Non solo. Hanno permesso ai bambini, agli anziani, ai disabili stanziali e agli animali domestici di disporre di nuovi spazi: ambienti luminosi, protetti, confortevoli e soprattutto sicuri. 

E tutto questo senza nessun iter burocratico e senza sborsare vessativi “oneri” amministrativi. 

Il lavoro, l’economia, l’impresa

Senza quei falsi “vincoli” nati da un vuoto normativo, gli operatori economi del settore e gli addetti ai lavori appartenenti a comparti complementari, hanno triplicato il proprio fatturato relativo a questi manufatti, le vetrate panoramiche amovibili.

Un dato sorprendente e incoraggiante in un periodo di affanno economico e sociale post-pandemico e nel pieno di un conflitto bellico alle nostre porte. 

Architettura, edilizia, urbanistica

Utilizzare le VePa per completare e proteggere i balconi abbandonati e spesso ricettacoli di sporcizia, o usati come ripostiglio, ha permesso di migliorare e valorizzare l’aspetto estetico e architettonico dei prospetti e delle facciate, senza modificarne le partiture edili originali e assentite; di aumentare il valore immobiliare dell’edificio; di rigenerare vecchi quartieri dormitori e ridare decoro alle nostre città e periferie spesso degradate.

Una centrale termica gratuita e non climalterante

Pochi ancora lo sanno ma, ad esempio, un balcone completato con le VePa diventa a tutti gli effetti una piccola efficiente “serra tampone”, che permette di ridurre le dispersioni termiche della casa in inverno.

Inoltre, come “serra captante” permette di immagazzinare il calore del sole e convogliarlo ai vani interni.

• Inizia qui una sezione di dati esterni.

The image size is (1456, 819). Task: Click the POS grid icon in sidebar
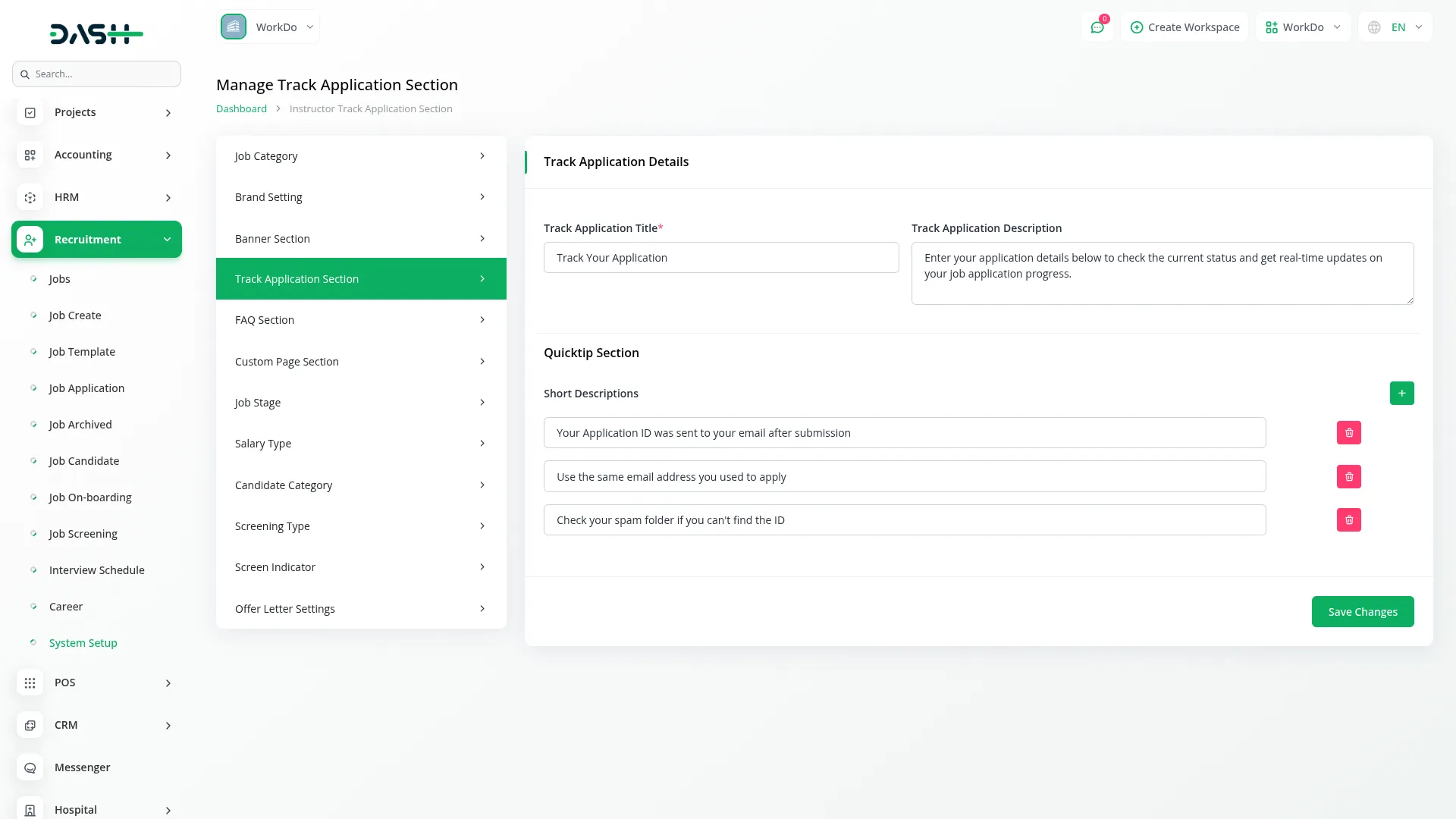coord(30,682)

Una piccola “centrale termica” che genera tepore pulito e gratuito. Determinando così risparmio economico e riduzione dell’inquinamento atmosferico. Mentre nella bella stagione le antine di vetro delle VePa si aprono, impacchettandosi l’una contro l’altra, fino a sparire del tutto. Evitando così, in estate, quell’insopportabile calore “effetto serra”.  

Questo processo virtuoso permette anche – indirettamente – di ridurre la domanda di cementificazione, il consumo di territorio e l’impermeabilizzazione del suolo. 

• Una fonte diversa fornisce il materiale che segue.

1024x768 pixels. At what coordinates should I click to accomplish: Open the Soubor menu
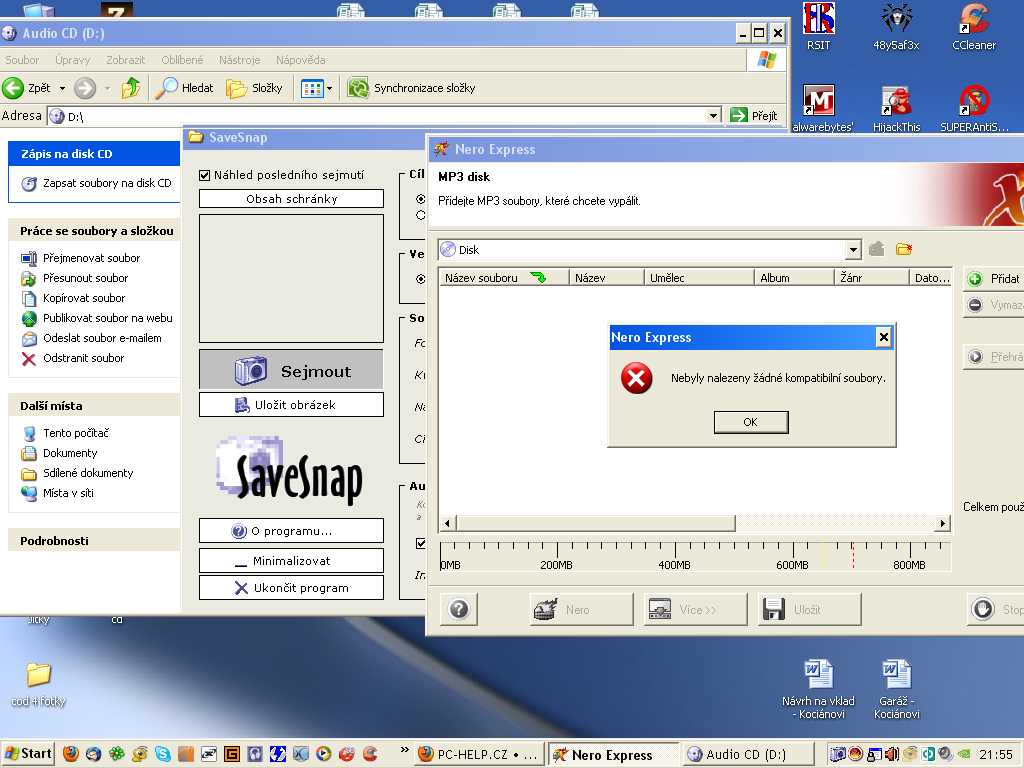tap(22, 60)
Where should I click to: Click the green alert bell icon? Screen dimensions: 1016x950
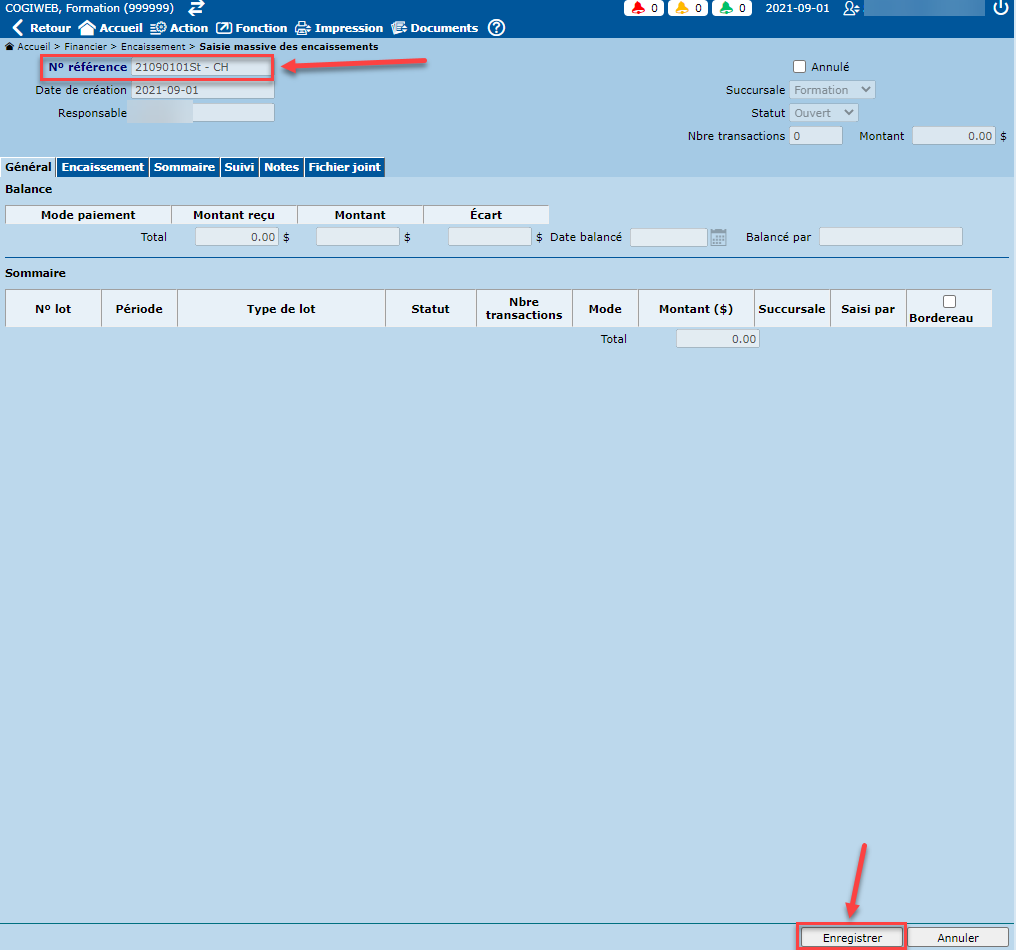pyautogui.click(x=725, y=8)
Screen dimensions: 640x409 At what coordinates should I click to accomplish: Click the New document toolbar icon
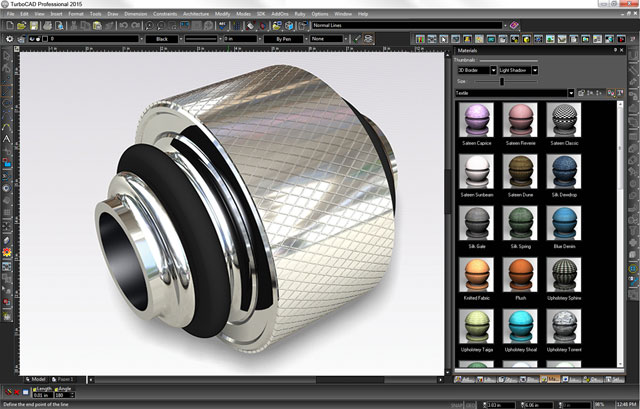point(6,25)
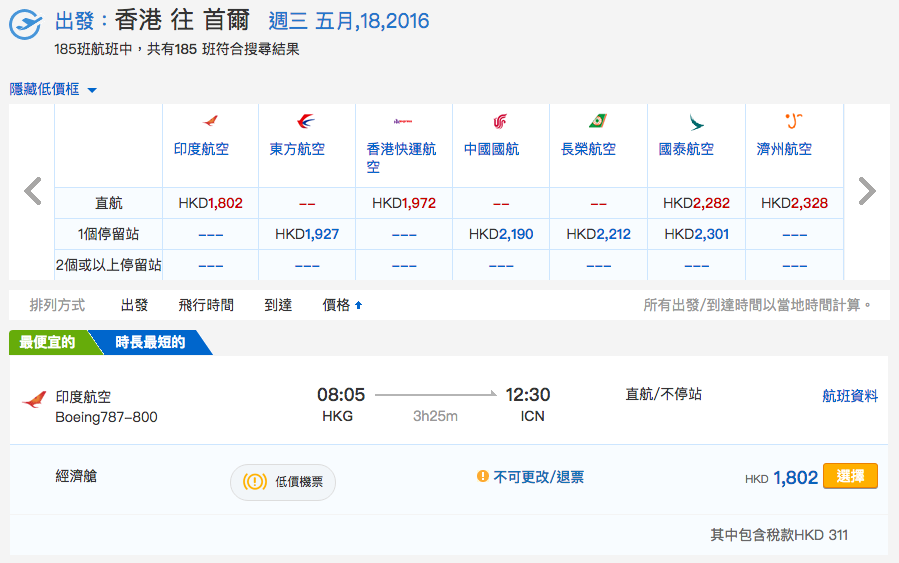Click the HK Express airline logo
This screenshot has width=899, height=563.
403,121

Preservare il nostro ambiente dal collasso climatico

L’antropizzazione è la causa primaria dei disastri ambientali che renderanno inospitale la Terra per le future generazioni se non interveniamo oggi, subito, immediatamente. 

Nello sforzo comune di salvaguardare il nostro pianeta, una piccola idea, un piccolo gesto moltiplicato per milioni di individui può fare la differenza. 

È quello che tutti speriamo… attraverso un maggiore utilizzo delle VePa, questi “sistemi intelligenti”, come sono state definite da famosi architetti. Che le hanno inserite – con numerosi benefici – in importanti progetti internazionali di rigenerazione edile e riqualificazione urbana.